Blessings on this new venture,
Ruth Dunn says
David – At the age of 74 minus a month, I sometimes get very discouraged and even depressed about the prospect of moving this world away from violence, greed, and the”lust for power” and desire for control that in some ways grows worse every day. I have worked in both the civil rights movement and in the peace movement for a long time, especially when I was younger. My youthful optimism is gone forever. It seems that every step forward towards peace is met by two steps backwards in the opposite direction.
Yet while my optimism may be over, hope remains and lies with people like you who continue to look for new ways to help us bring a nonviolent, loving, just peace to a very broken world. Thanks you for going on this journey on our behalf! Please keep up the blog – it will help me keep my head above water.
lowerdryad says
Sid – Thanks for checking in, and for the good work you’re doing. The small changes matter, and you never know what far reaching effects they may have. Thanks, too, for your kudos and encouragement.
Susan – I agree with you about organized violence often coming from greed (often unorganized violence too, for that matter), but I guess I would count the actions you mention among the injustices that I’m talking about.
Resisting those actions and others like them, actively and non-violently, is a significant part of peacemaking. Living in a democracy as we do (yes, a broken one, but one where we still have a voice), it still comes down to us to demand that things be different, and to work to make them different, yes?
Susan says
I think responding with violence is the route to self-destruction. I condemn the bombing of the recruitment center also, and sure hope it is not repeated.

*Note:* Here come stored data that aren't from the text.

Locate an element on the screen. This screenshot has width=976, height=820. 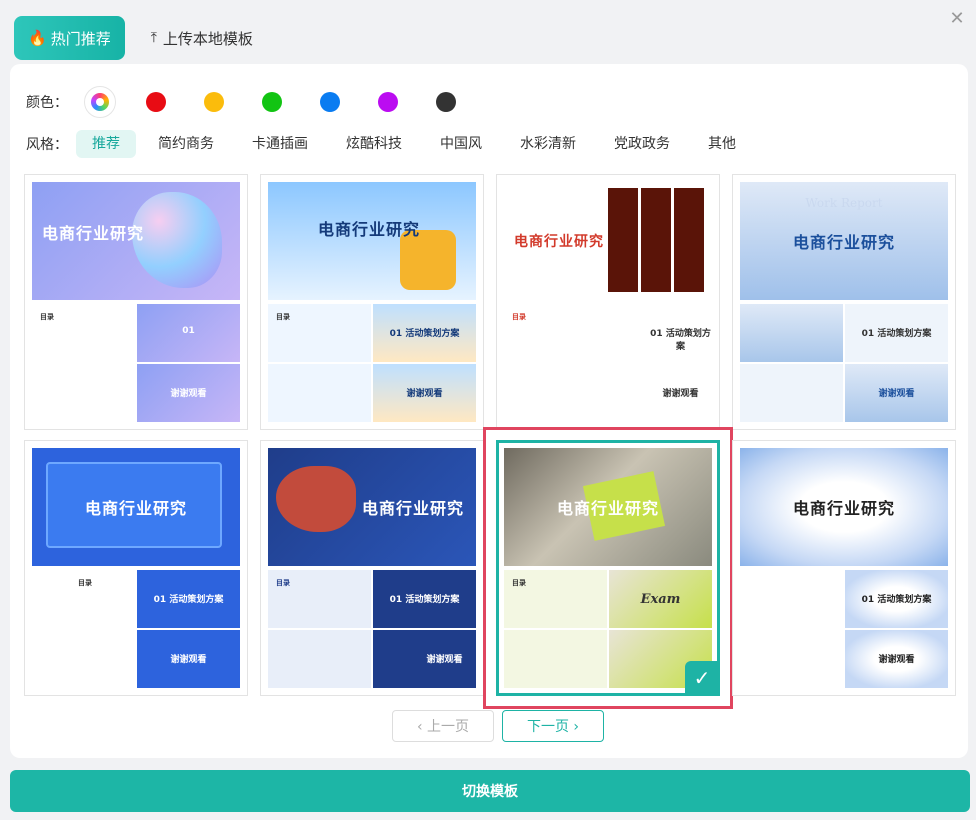
template-cover: Work Report 电商行业研究 is located at coordinates (844, 241).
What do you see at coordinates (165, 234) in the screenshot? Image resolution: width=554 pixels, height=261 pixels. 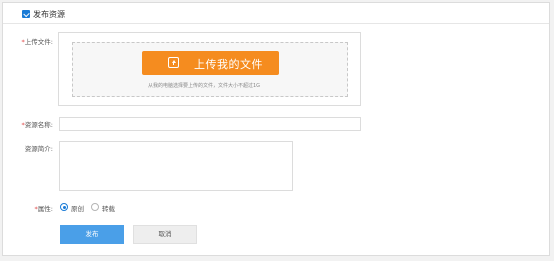 I see `cancel-button: 取消` at bounding box center [165, 234].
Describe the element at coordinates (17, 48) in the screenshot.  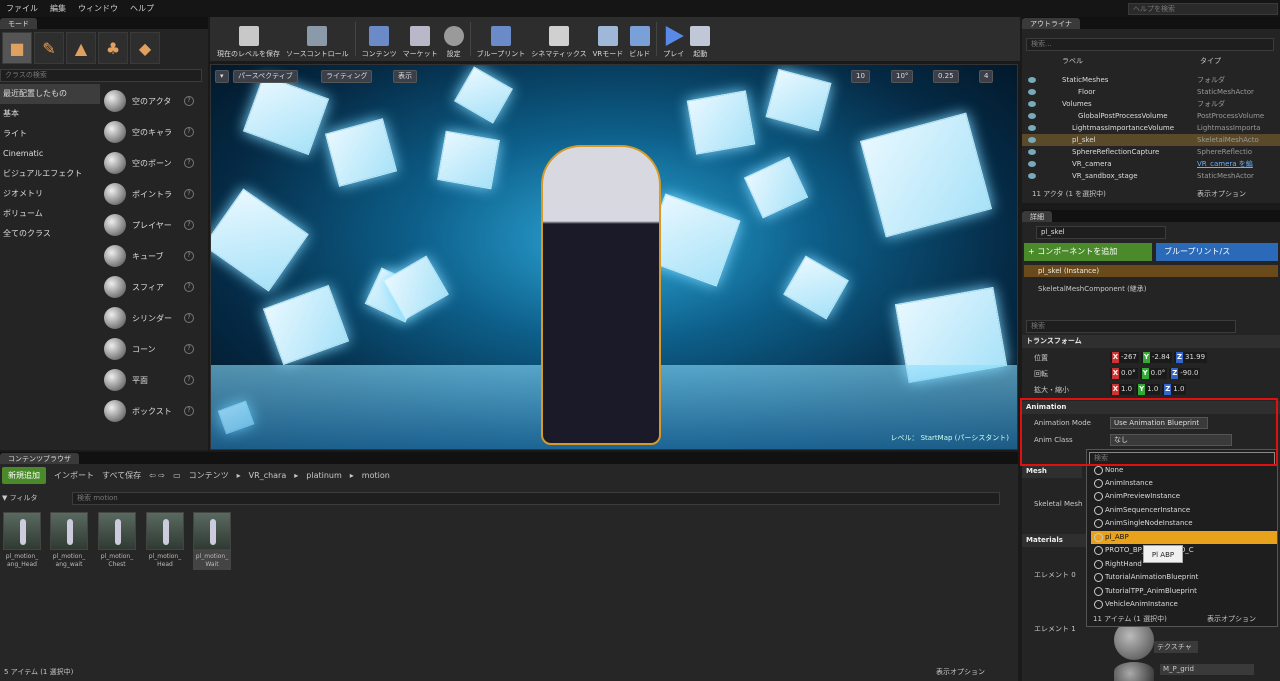
I see `place-mode-icon: ■` at that location.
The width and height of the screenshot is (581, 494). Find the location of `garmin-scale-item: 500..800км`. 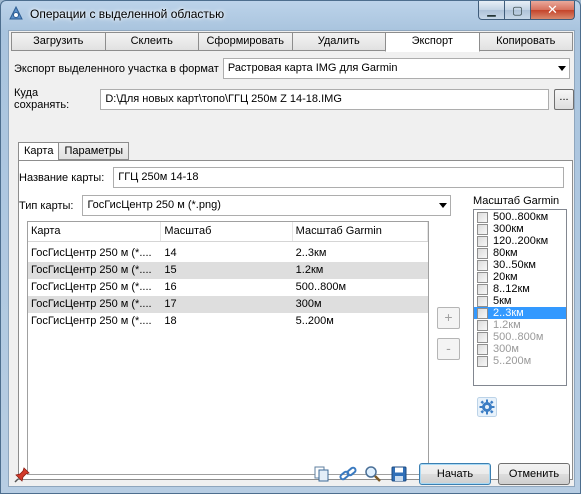

garmin-scale-item: 500..800км is located at coordinates (520, 217).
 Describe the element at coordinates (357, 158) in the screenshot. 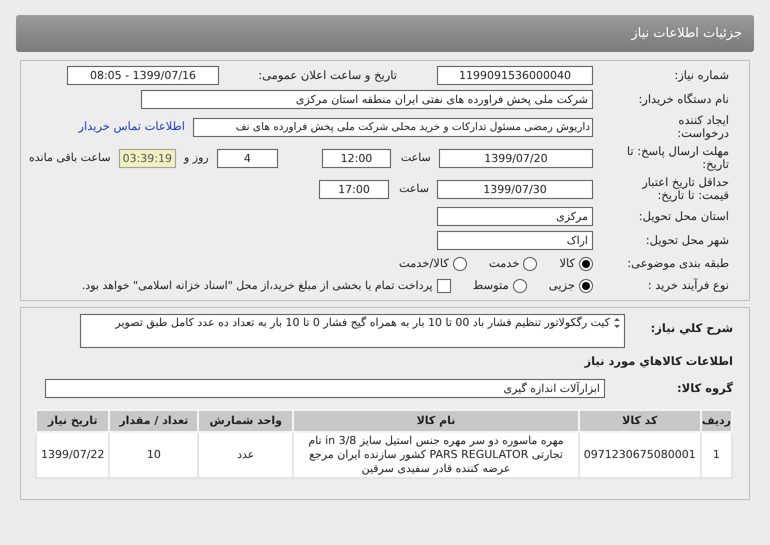

I see `deadline-time-field: 12:00` at that location.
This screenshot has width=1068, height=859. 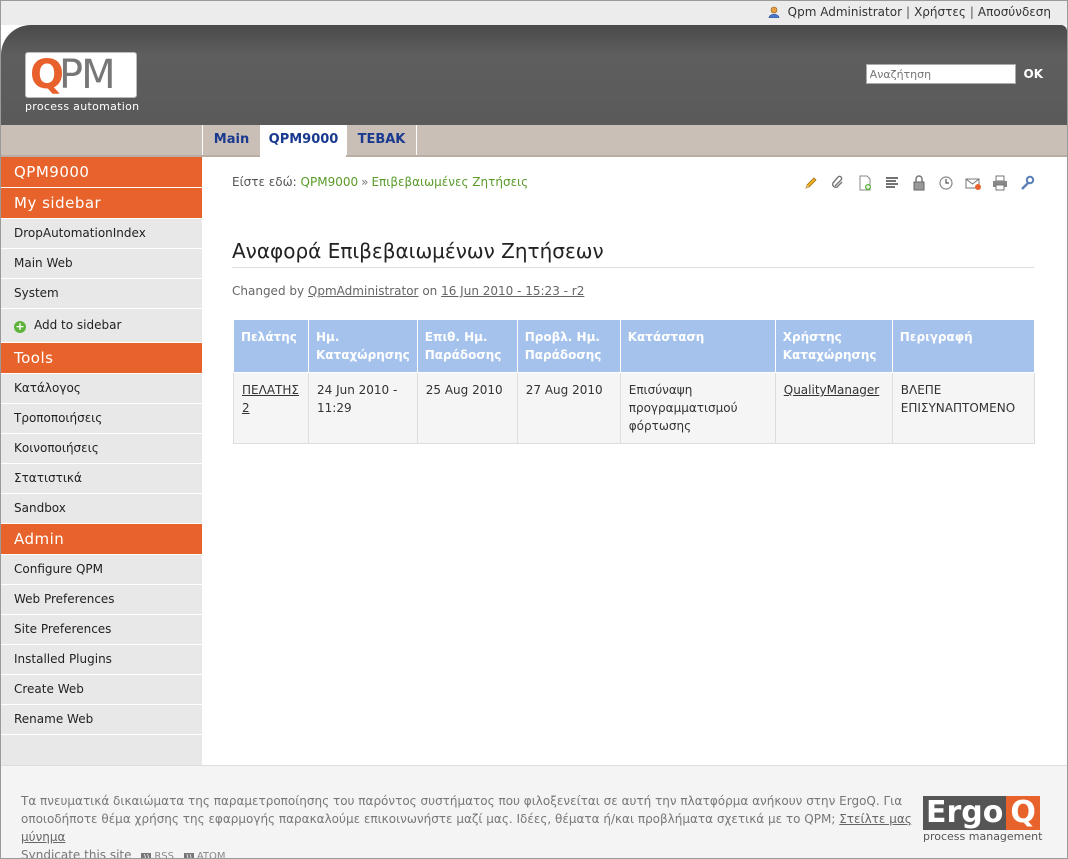 I want to click on sidebar-item-notifications: Κοινοποιήσεις, so click(x=102, y=449).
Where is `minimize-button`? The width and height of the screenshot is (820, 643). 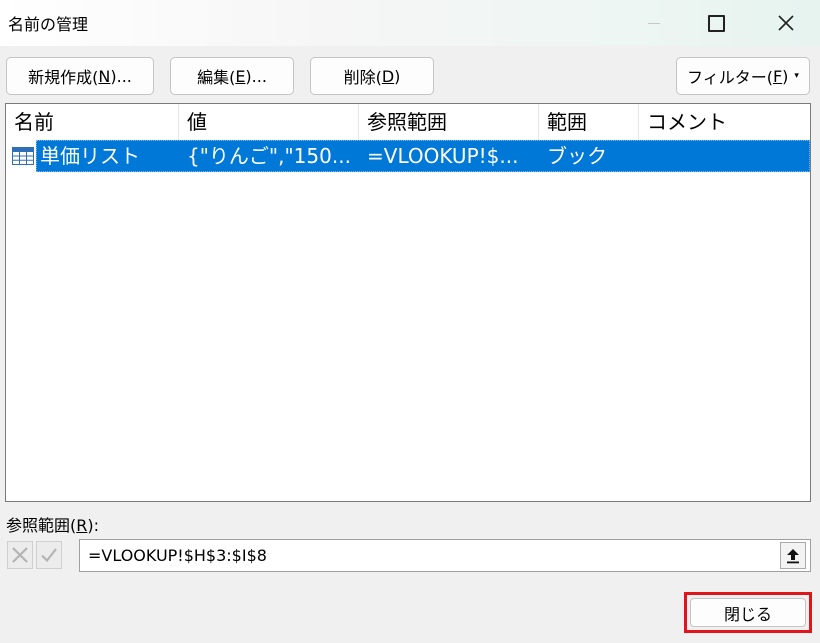
minimize-button is located at coordinates (654, 23).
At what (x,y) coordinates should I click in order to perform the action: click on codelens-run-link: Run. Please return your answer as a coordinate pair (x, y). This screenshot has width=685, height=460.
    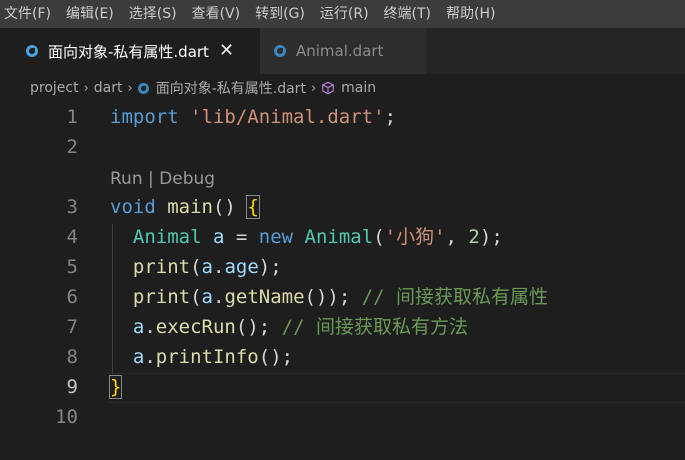
    Looking at the image, I should click on (126, 179).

But I was thinking about “to work on the root injustices that have a tendency to escalate into violence” – this is true, but it seems to me that a lot of organized violence comes from greed, the greed of the rich, who want to control and have more. I think the war on Iraq came from a group of rich oil men who wanted to control the oil and the area – not from any injustice.
The Barber of Civility (Sid from Atlanta)) says
Wow, David, what a wonderful definition of living for peace.
I work in other people’s homes every day. I run across people who are mean and unhappy every once in a while, and I understand that they are comfortable with that behavior (they get something for being that way, like left alone, or attention – who knows what causes people to live an unhappy existence.)
The hardest thing for me to do is be an interruption in their lives. To show them somehow that being civil gets me so much more of everything! I sometimes leave feeling a little that I am not enough for them (my own issue.)
I love it when I interrupt someone and they then notice the world, even if it is not for more than a few minutes before they go back to their consumed lives.
Anyway, I think it’s great that you are going to study peacemaking. You are already a great gift to the world. Now your going to ramp it up even more!
Thanks for blogging. I look forward to following your adventures.